Bugün, siyasi partilerin Meclis'te grup toplantıları vardı.
TRT, her zaman olduğu gibi partilerin grup toplantılarının önemli kısmını canlı olarak yayınladı.
Ancak,
Selahattin Demirtaş, partisinin bugün
grup toplantısında TRT'ye tuhaf bir
eleştiri getirdi. BDP lideri, TRT'nin partilerin grup toplantısı konuşmalarını yayınlamadığını iddia etti.
Demirtaş, "TRT, grup toplantıları artık canlı yayınlamıyor.
Parlamento çalışmalarının önemli bir kısmı sansürlenmiş durumda" dedi. Oysa, Selahattin Demirtaş'ın iddiaları gerçeği yansıtmıyor. Demirtaş, bu sözleri söylerken TRT canlı olarak BDP liderinin grup toplantısındaki konuşmasını yayınlıyordu.
Öcalan'a
ev hapsi istedi
Partisinin grup toplantısında yaptığı konuşmada Öcalan için "İmralı'da ipotek altına alınan
Abdullah Öcalan değil;
Türkiye'nin özgürlüğe, barışa dair geleceğidir." diyen Demirtaş, hükümetten ev hapsini kısa vadede uygulamaya koymasını istedi.

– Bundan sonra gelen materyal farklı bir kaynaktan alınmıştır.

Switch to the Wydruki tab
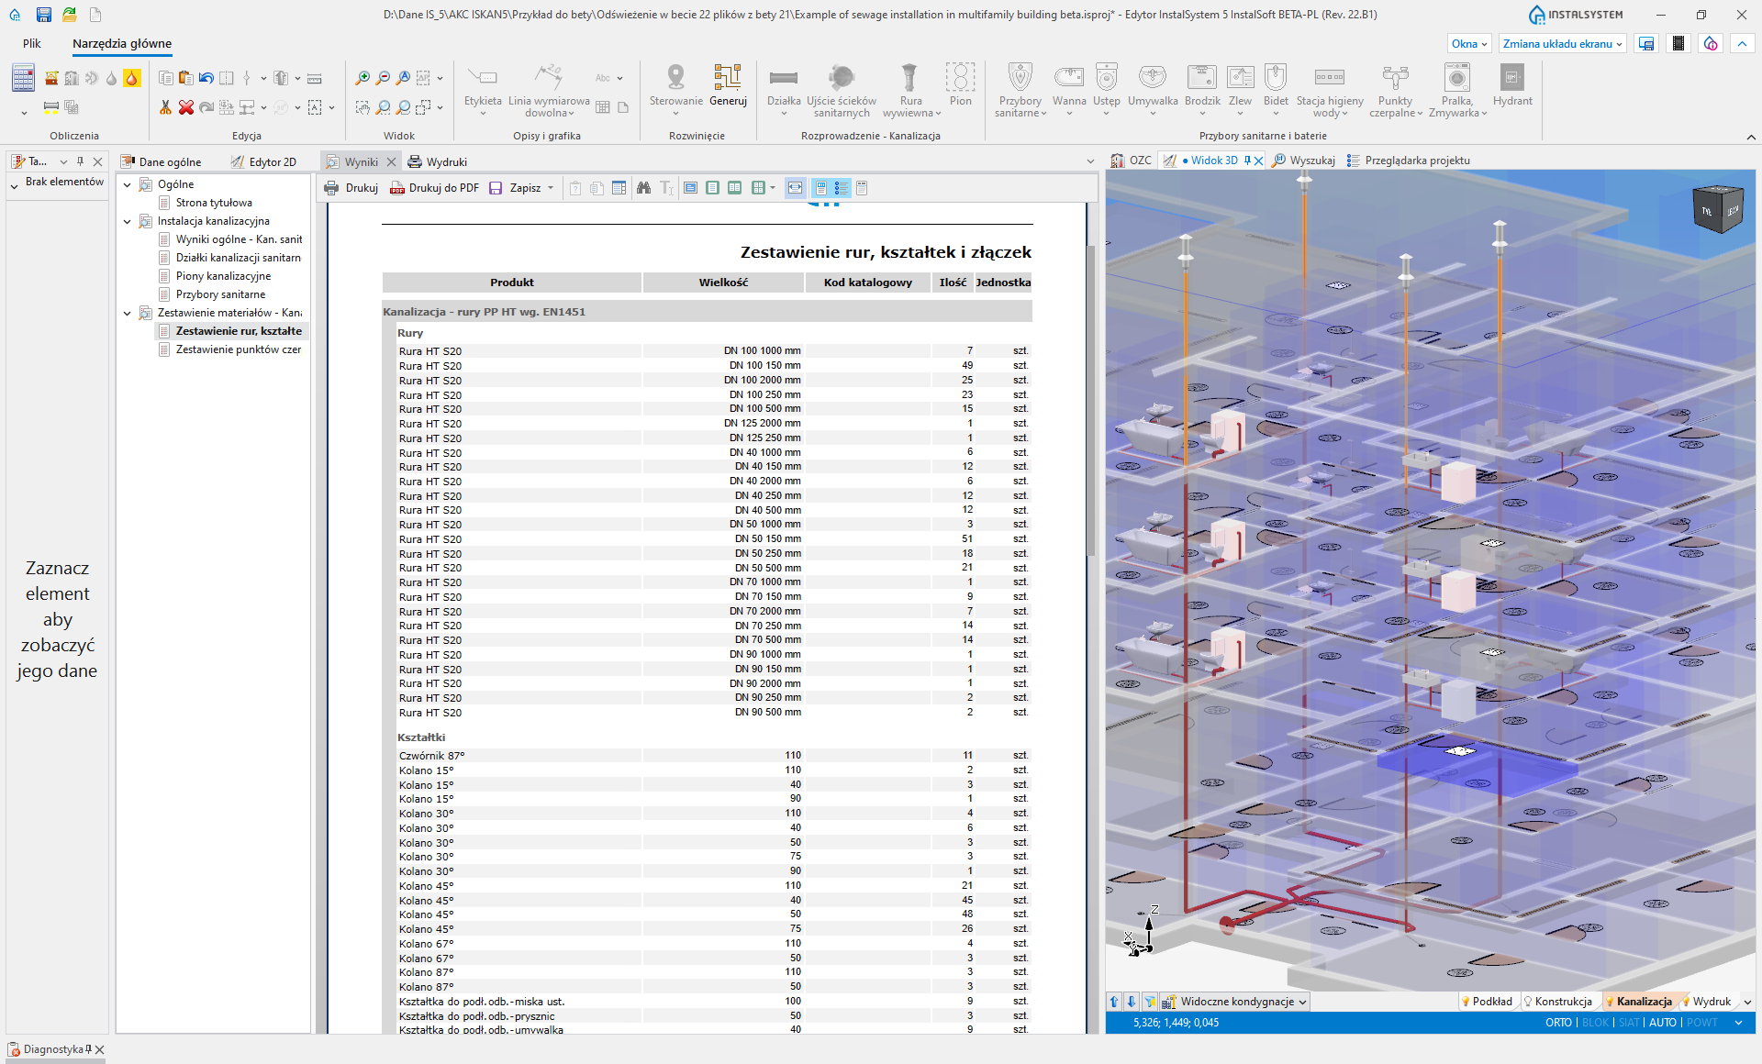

Hafta sonu yapılmak istenen Gemlik yürüyüşüne atıfta bulunan Demirtaş, Gemlik'te ortaya çıkan tabloların 80 yıllık devlet politikasının trajik birer tekrarından ibaret olduğunu öne sürdü. İmralı'da rehin tutulan, ipotek altına alınan Abdullah Öcalan değil, Türkiye'nin demokrasisi, özgürlüğü, barışa ilişkin geleceği olduğunu ileri süren Demirtaş, engellenenin, önüne set çekilenin barış girişimi olduğunu iddia etti.
Genel Başkan Yardımcısı Gültan Kışanak'ın üzerine panzerin öldürme kastıyla hareket ettiğini öne süren Demirtaş, bu konuda ne bir
soruşturma, ne bir özür, ne de üzüntü ifade eden bir açıklama yapılmadığını kaydetti. Dünyanın en çok
teröristi olan ülkesinin Türkiye olduğunu söyleyen Demirtaş, ''Eğer gerçekten,
Allah korusun hepimiz terörist olsaydık, AKP iktidarda olamazdı. Bunların salladığı bu yalanlar gerçek olsaydı kimse evinden dışarı çıkamazdı." şeklinde konuştu.
Abdullah Öcalan'la ilgili ev hapsinin hemen uygulanmasını isteyen Demirtaş, "İmralı'da tutulan bir şahıs değildir; Türkiye'nin özgürlüğe, barışa dair geleceğidir. O nedenle hükümet ev hapsini kısa vadede hemen uygulamaya koymalıdır. Yıllarca 'gidip İmralı'da görüşme yapın' dedik, hakaretler ettiniz. Bunu söylerken bile görüştünüz; iyi de yaptınız. Görüştüğünüz yıllarda akan kanı durdurdunuz, ateşkesi sağladınız. Fena mı oldu? Kim bilir kaç bin insanın canı kurtuldu."
Türkiye,
İran ve İsrail'in, bölgenin yeniden dizayn edilmesi sürecinde üç önemli aktör olduğunu dile getiren Demirtaş, bu devletlerin
Kürt halkı gerçekliğini doğru okuyamadıklarını savundu.